The market, with the dusty well-worn path leading to the semi-undercover, crumbling old building full of wooden stalls and umbrellas and loosely hung material shade; with its neat piles of freshly picked garden vegetables and mothers sitting lazily at their stalls chatting in Rukiga; the market that is brimming with life. The market proudly presents the picture of Uganda that I love the most: the localness of all things, the respect and time for relationship, the placid pace of life, and the now-familiar smells of Kamwenge: the smell of dust, smoke from charcoal stoves, matooke, boda-boda fumes and most importantly, lots of ankole cows. Now, it has become a part of my everyday life.

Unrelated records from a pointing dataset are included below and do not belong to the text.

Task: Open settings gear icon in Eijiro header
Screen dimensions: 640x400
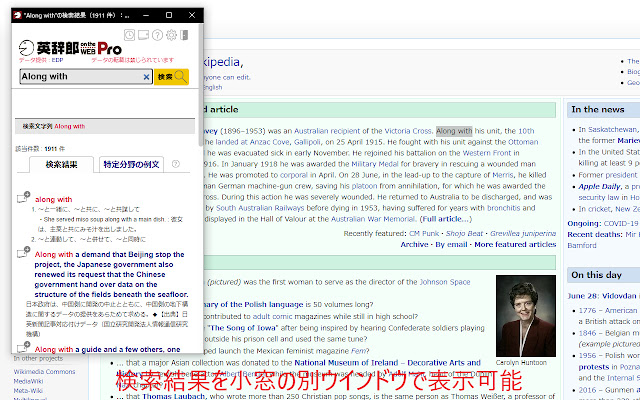Action: coord(171,36)
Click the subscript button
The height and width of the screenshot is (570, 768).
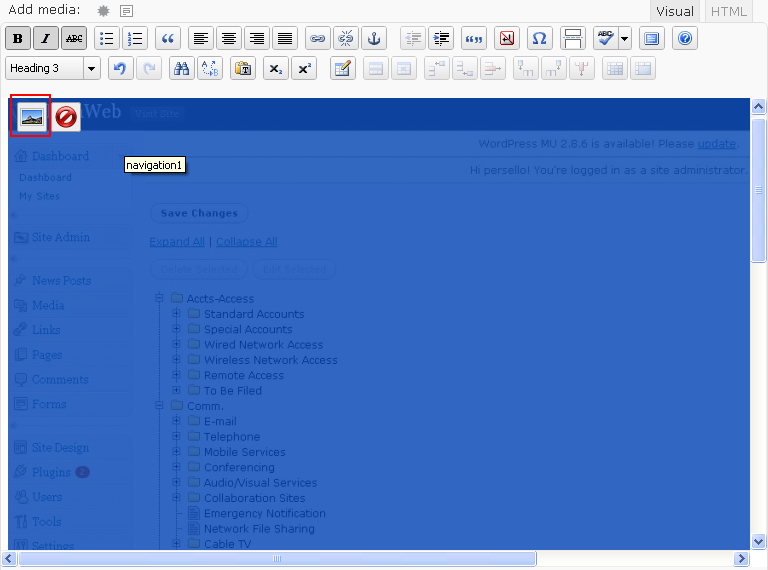(x=275, y=69)
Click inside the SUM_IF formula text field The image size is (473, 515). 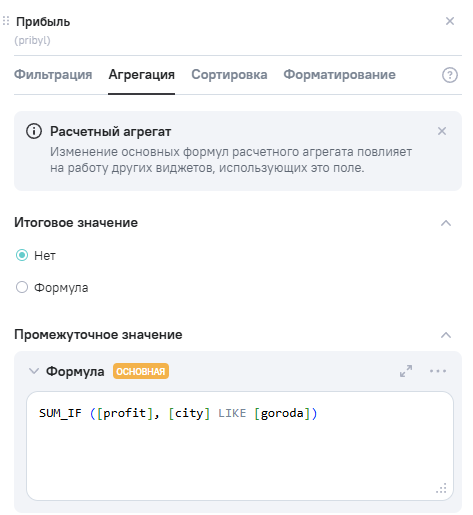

When I first started coming to the market, no one knew the story of this strange white girl – she buys her own food from the market? She cooks? She walks? She carries the food in our local baskets? One of the first times I went there I wrote about it in my journal:
“I asked for green pepper. The woman took my hand and guided me past several little food stalls, each selling the same food – matooke, rice, sweet potatoes, cassava, groundnuts, millet, spinach, tomatoes, a million different types of banana, and pineapple. I am careful to avoid the spread of fresh beans, maize and sorghum laid out on sacks on the uneven ground, drying or waiting to be sorted by hard working women doubled over at the waste, ensuring the purity of their produce. Most people would look at me in shock but smile their jovial Ugandan smile, surprised that the Mzungu has braved the food market; it seems this is a rare occurrence. Mischievous kids follow behind me cautiously, the light pitter-patter of their bare feet drowned out by their chanting of ‘mzungu’. A few are daring enough to come and hold my hand. As I pass one stall, a little semi-naked boy playing beside his mother’s vegetables begins to quiver, then shake, then scream at the top of his lungs and cling to his mother’s legs in a fit of fear at the sight of this strange ghost-like person. It must be his first time. The mother tries to sooth him between her own fits of laughter. She catches my eye and I laugh and shake my head, as a crowd gathers around entertained by the boy’s reaction. This is my first time causing someone to hyperventilate – I feel caught somewhere between a super-celebrity and a school yard bully. But alas, the boy calms as I continue on my way, now loaded up with a limited variety of fruit and vegetables.”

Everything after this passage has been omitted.